◆ **What to work on**
Make an exact copy of all the entries shown below.

◆ **Records provided**
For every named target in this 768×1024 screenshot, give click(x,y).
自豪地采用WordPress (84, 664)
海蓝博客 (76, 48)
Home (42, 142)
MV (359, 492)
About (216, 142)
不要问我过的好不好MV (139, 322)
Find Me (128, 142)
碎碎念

◆ **Answer to the exercise**
For every named target in this 768×1024 screenshot, give click(x,y).
自豪地采用WordPress (84, 664)
海蓝博客 (76, 48)
Home (42, 142)
MV (359, 492)
About (216, 142)
不要问我过的好不好MV (139, 322)
Find Me (128, 142)
碎碎念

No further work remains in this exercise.